Mme Bibeau s’est dite également confiante de voir une décision en faveur du Canada dans la question des contingents tarifaires des produits laitiers. Les États-Unis ont demandé une deuxième fois groupe spécial de règlement des différends de l’Accord Canada?États-Unis?Mexique (ACEUM) de se pencher sur les pratiques du Canada. Une première décision du groupe avait donnée raison aux États-Unis. Elle dit parler régulièrement à son vis-à-vis américain, Tom Vilsak. « On suit les procédures. On fait les choses bien. Les États-Unis souhaiteraient plus de flexibilité sur les acheteurs de quotas de la part des transformateurs, pour que ce soit des détaillants comme Loblaw, mais on respecte les quotas fixés dans l’entente.»
L’entreprenariat au féminin
Finalement, la ministre a présenté la semaine dernière un programme d’un peu plus de 2M$ aux Agricultrices du Québec afin de favoriser l’entreprenariat féminin en agriculture, ici et ailleurs au Canada. « L’association est la plus structurée et de loin au pays.

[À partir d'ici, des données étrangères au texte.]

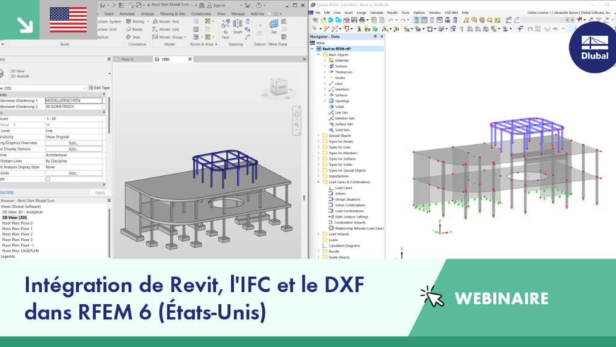
Task: Open the By Face opening tool
Action: [x=226, y=29]
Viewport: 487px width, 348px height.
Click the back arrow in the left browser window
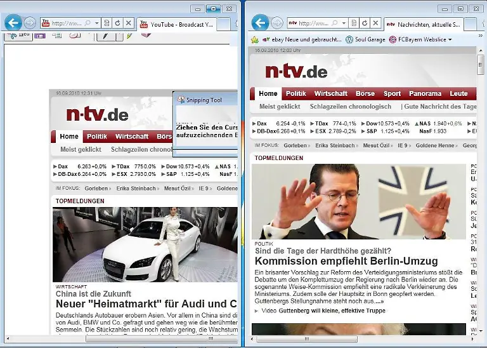click(x=13, y=23)
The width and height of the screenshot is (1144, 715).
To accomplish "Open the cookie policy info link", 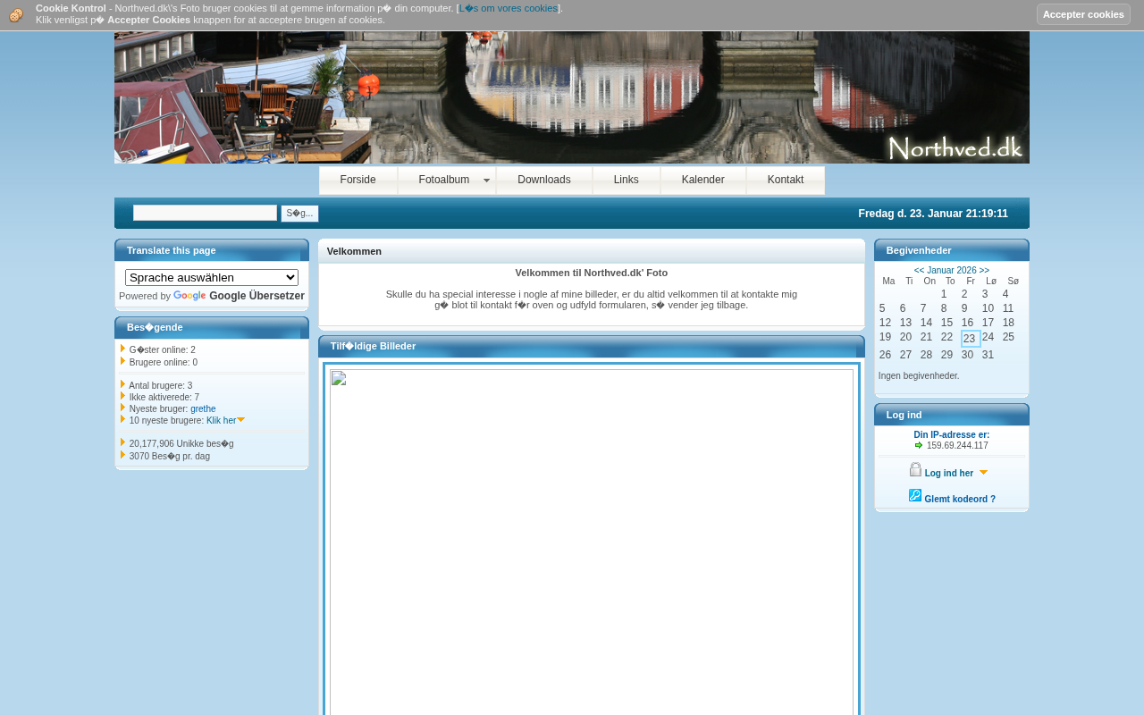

On souhaite favoriser un environnement entrepreneurial pour les femmes et la relève. » Elle se dit encore estomaquée de voir les garçons privilégiés comme relève au détriment des filles. Elle vise donc à fournir du mentorat et un accès à des services financiers pour celles qui ont moins d’opportunités de bien s’entourer, parce qu’elles ont aussi, entre autres, le fardeau de la famille. « C’est une question de représentativité. C’est prouvé qu’une entreprise diversifiée est mieux gérée. C’est donc gagnant-gagnant ».